There has been some success in the past fighting CARB by going after the representatives that fund CARB. Bumpers stickers on trucks calling out the reps by name saying that CARB will cost them their business.

klem
April 22, 2013 6:02 am

My understanding is that the same people who owned the Chicago Climate Exchange also owned the Montreal Climate Exchange. Blood and Gore.

klem
April 22, 2013 6:19 am

Wow, selling carbon certificates. Just photocopy a few thousand certificates and sell them online to unsuspecting buyers. I sure would love to get in on that sweet business. Its only the fraud part that holds me back.

mwhite
April 22, 2013 11:10 am

When it becomes obvious to even the most militant of Greenies that a little bit of carbon dioxide is not going to destroy the world, will those that have had to buy these carbon credits try to recover their money????

DaveG
April 22, 2013 12:18 pm

Lol – A bankrupt State of California – agrees with a bankrupt Province of Quebec = The loony left Coast – meets the loony French separatist. What language are they going to communicate in. Parlez-vous Français or spanenglish. The French Canadian’s don’t like communicating in anything but French.

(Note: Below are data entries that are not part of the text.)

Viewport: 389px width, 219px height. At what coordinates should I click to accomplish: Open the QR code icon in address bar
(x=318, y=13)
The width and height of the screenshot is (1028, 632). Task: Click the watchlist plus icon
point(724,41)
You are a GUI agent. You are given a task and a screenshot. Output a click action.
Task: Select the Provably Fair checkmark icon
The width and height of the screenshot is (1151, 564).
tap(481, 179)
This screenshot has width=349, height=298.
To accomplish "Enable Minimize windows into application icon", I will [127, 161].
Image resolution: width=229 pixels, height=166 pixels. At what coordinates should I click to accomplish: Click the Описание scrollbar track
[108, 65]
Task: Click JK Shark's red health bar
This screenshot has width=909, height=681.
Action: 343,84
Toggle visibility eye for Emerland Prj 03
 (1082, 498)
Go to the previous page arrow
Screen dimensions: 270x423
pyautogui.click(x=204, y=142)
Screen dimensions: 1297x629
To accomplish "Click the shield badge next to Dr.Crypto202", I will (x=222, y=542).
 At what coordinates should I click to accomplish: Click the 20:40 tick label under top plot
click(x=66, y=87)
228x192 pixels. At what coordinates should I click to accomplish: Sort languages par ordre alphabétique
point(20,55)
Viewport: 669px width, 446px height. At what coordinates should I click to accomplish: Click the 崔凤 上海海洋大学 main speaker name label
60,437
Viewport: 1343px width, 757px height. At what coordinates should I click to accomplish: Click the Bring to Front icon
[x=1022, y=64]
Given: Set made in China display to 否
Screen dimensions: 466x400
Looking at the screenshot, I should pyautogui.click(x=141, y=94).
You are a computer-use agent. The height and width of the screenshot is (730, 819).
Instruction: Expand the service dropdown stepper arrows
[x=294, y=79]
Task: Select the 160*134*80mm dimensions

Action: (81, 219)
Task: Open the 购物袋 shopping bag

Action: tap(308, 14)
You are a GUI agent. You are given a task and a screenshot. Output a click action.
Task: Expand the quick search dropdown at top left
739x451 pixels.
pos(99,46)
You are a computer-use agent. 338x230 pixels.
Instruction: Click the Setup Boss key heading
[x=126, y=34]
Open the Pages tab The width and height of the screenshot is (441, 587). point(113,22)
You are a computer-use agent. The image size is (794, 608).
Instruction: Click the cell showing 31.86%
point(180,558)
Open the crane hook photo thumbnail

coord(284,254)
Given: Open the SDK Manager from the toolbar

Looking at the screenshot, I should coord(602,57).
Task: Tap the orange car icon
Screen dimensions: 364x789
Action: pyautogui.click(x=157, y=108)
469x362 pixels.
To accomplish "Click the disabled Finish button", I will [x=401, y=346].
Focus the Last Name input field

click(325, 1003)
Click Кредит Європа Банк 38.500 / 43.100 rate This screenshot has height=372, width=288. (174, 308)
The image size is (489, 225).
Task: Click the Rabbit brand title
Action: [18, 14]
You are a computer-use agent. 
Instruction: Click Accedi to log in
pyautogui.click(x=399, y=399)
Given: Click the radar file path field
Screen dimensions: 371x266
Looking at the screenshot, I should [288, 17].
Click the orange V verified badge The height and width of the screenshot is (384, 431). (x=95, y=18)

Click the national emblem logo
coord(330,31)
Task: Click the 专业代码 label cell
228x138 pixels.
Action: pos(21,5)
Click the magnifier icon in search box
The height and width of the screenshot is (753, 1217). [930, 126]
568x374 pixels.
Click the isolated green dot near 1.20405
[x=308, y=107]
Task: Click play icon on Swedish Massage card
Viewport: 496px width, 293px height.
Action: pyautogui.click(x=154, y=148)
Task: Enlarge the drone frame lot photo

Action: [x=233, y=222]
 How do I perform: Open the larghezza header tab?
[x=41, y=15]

Remember Pastagate and the Quebec language police!
Popcorn time!

captainfish
April 22, 2013 2:18 pm

Can’t believe any sane person still chooses to live and work in CA.

Bob Diaz
April 22, 2013 10:09 pm

RE: “The California Constitution is crystal clear that new state taxes require at least two-thirds approval in both chambers of the Legislature,” …
Currently the Democrats hold a 2/3s Super-Majority in both chambers of the Legislature, so even if the lawsuit is successful, they will vote again with the Super-Majority and put the tax back on the books. Currently California is tied with another state for unemployment, if the carbon tax passes, they will move to the #1 position for unemployment.